Tra le tue references, sia a livello di immaginario che sul piano musicale, citi Gesaffelstein, Porter Robinson, i Sigur Ros, Flume… Non si può dire che tu non abbia le idee chiare sulla direzione che hai deciso di percorrere, ma hai considerato il rischio che queste influenze così forti e così definite possano in futuro diventare una specie di gabbia stilistica da cui poi sarà difficile uscire?

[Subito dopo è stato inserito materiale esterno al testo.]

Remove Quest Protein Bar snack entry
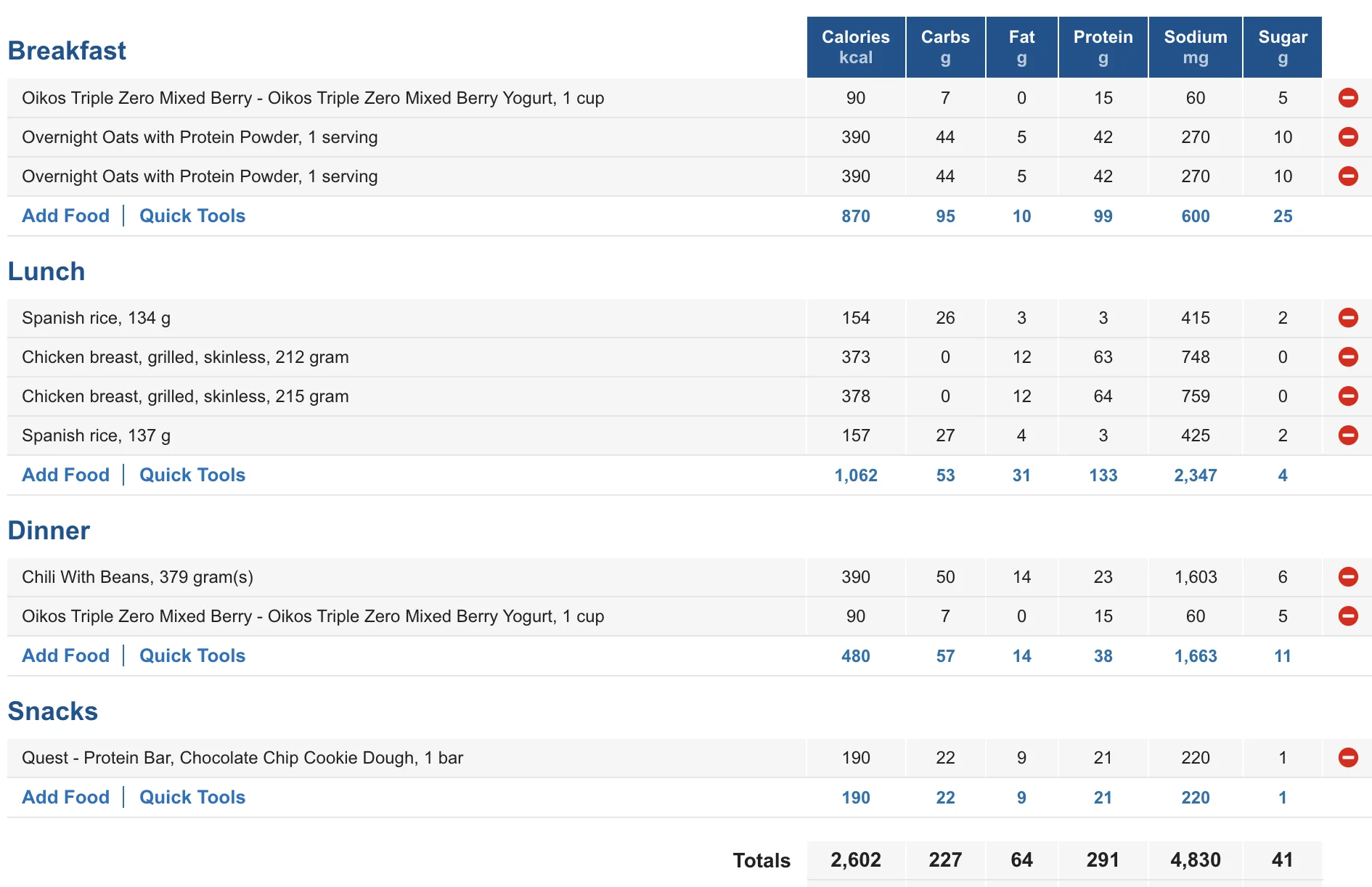click(1348, 758)
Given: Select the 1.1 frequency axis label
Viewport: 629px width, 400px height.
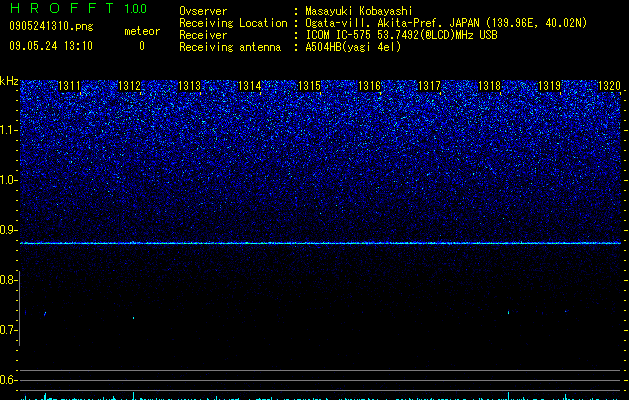Looking at the screenshot, I should 8,130.
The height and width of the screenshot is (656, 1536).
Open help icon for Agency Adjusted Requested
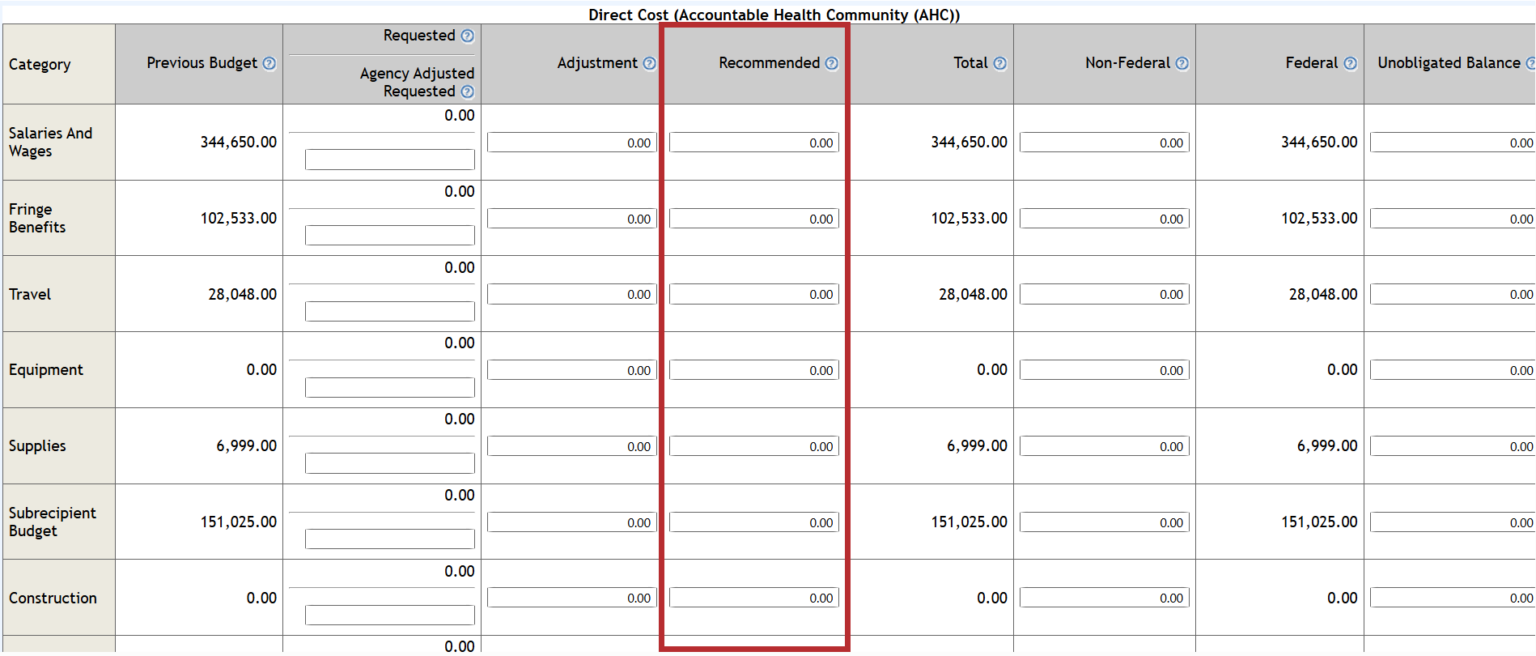point(467,92)
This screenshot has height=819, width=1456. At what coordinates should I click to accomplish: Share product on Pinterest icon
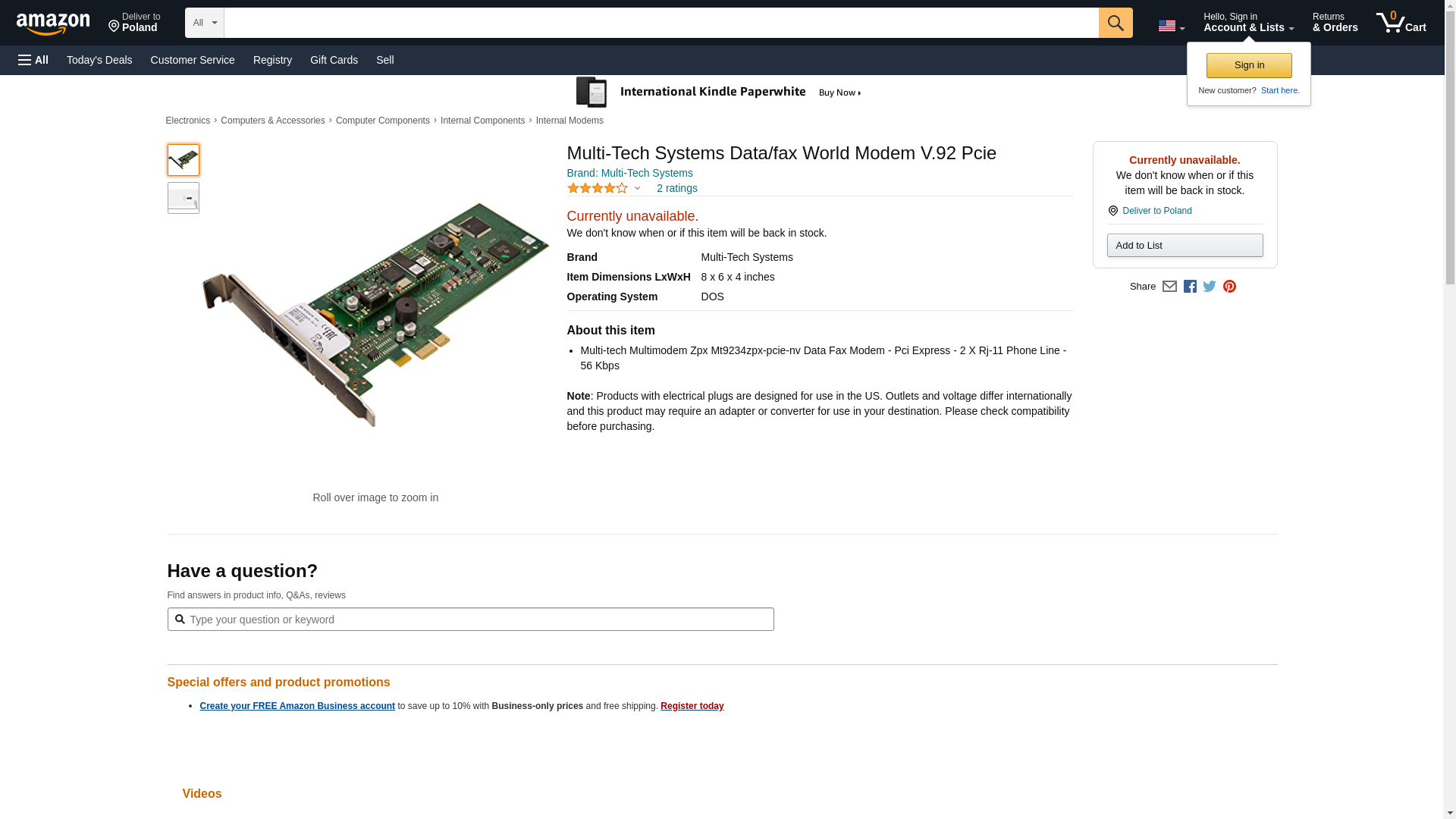click(1229, 287)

Probabilmente sì, il rischio c’è. Però alla fine se c’è questa gabbia stilistica rappresenta questo periodo che sto attraversando e l’album che sto producendo, quindi fa parte di me in modo del tutto naturale. Poi ovviamente ogni artista – o wannabe artista come me – si evolve durante il suo percorso, quindi se in questo momento la mia gabbia è questa io mi ci crogiolo volentieri, è una bella gabbia dorata. Il prossimo album o qualsiasi progetto futuro potranno avere identità completamente differenti, nessuno lo vieta né sarebbe la prima volta. Personaggi che si erano costruiti un immaginario fortissimo, estetico, musicale, visivo, da David Bowie a Kanye West, hanno seguito l’evoluzione della propria personalità di pari passo con quella della loro musica. Se lo fai in modo sincero è una cosa che inevitabilmente succede.
Quanto del – passami il termine – personaggio Not For Us trova spazio in Alberto e viceversa?
Il 100% senza dubbio. L’immagine che ho scelto di dare al progetto è diretta conseguenza della mia personalità, è da lì che è stata estrapolata. È chiaro che poi un minimo va, diciamo, romanzata, ma l’input è assolutamente genuino e non potrebbe essere altrimenti, non potrei cucirmi addosso qualcosa che non sento come mio, non avrebbe senso. Parte tutto dal mio modo di essere, che si riflette nella mia musica e quindi inevitabilmente nella mia immagine.